Princeton sends Ph.D. graduates to Silicon Valley every year, but in an industry in which college dropouts like Steve Jobs, Bill Gates, and Mark Zuckerberg have wielded such influence, it’s hard not to wonder if a graduate degree is valued. As the internet empowers us to learn at home and smart technologies leave consumers hungry for new apps, jobs in tech are increasingly available to those without a formal education.
“Startups succeed because they have really good ideas,” said Tiffany Moy, a sixth-year Ph.D. student in electrical engineering, and good ideas can come from anywhere.What does this mean for the Ph.D.? Moy is in the midst of answering that question. After graduating, she will start an engineering position at Apple Inc. that requires a Ph.D., but that was not the case for every job she considered.
“If you want to pivot into roles where not everybody has a Ph.D., it’s a little harder,” she said. “I’ve had interviews where their perception of a Ph.D. student is someone who only likes theory and doesn’t do experiments.”
Anyone who’s spent weeks etching silicon wafers or aligning lasers knows this is not the case; a Ph.D. is as much about methods as it is about science. The challenge, then, is conveying this to employers. As Andy Zeng, a third-year Ph.D. student in computer science, put it: “Sell your Ph.D., not just the title.” He believes Ph.D.s bring “creativity” to tech.
“You’re more likely to take ideas you’ve learned from different places and mix them together to create better solutions,” he said.
This is not to say Ph.D. preparation doesn’t fall short in some regards. Avi Wolf, a third-year Ph.D. student in chemical and biological engineering, worked at Intel Corp. before coming to Princeton and found it more team-oriented than academia.
“The ability to work with a team is crucial for most companies and is not emphasized in most Ph.D. work,” he said.

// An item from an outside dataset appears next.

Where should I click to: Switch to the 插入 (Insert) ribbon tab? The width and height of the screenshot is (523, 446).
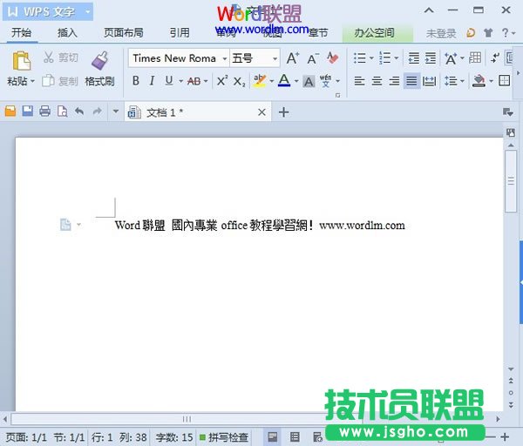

Zeng expressed similar concerns, calling the Ph.D. “more of a solo game” in which “you don’t have as many opportunities to develop communication skills or leadership qualities.”
Caroline Trippel, a fifth-year Ph.D. student in computer science with experience at several companies, sees it differently. “People value higher-education degrees for knowing that someone can drive and steer a project on their own,” she said.
But while students are cognizant of the job market, Wolf said they should not lose sight of what brought them to Princeton: a “desire for creating new science.” Indeed, many students believe that if they’re passionate about advancing their field, a Ph.D. is irreplaceable.
“More and more startups are focusing on cutting-edge technologies instead of just writing an app and making a company,” said Shuran Song, a fifth-year Ph.D. student in computer science. “Doing a Ph.D. and knowing the most advanced technologies puts you in a better position.”
So maybe all students need is to remember the point of it all — to take a break from job postings and get back to the learning we came for. Ultimately, the curiosity that brought us here may be our most valuable asset.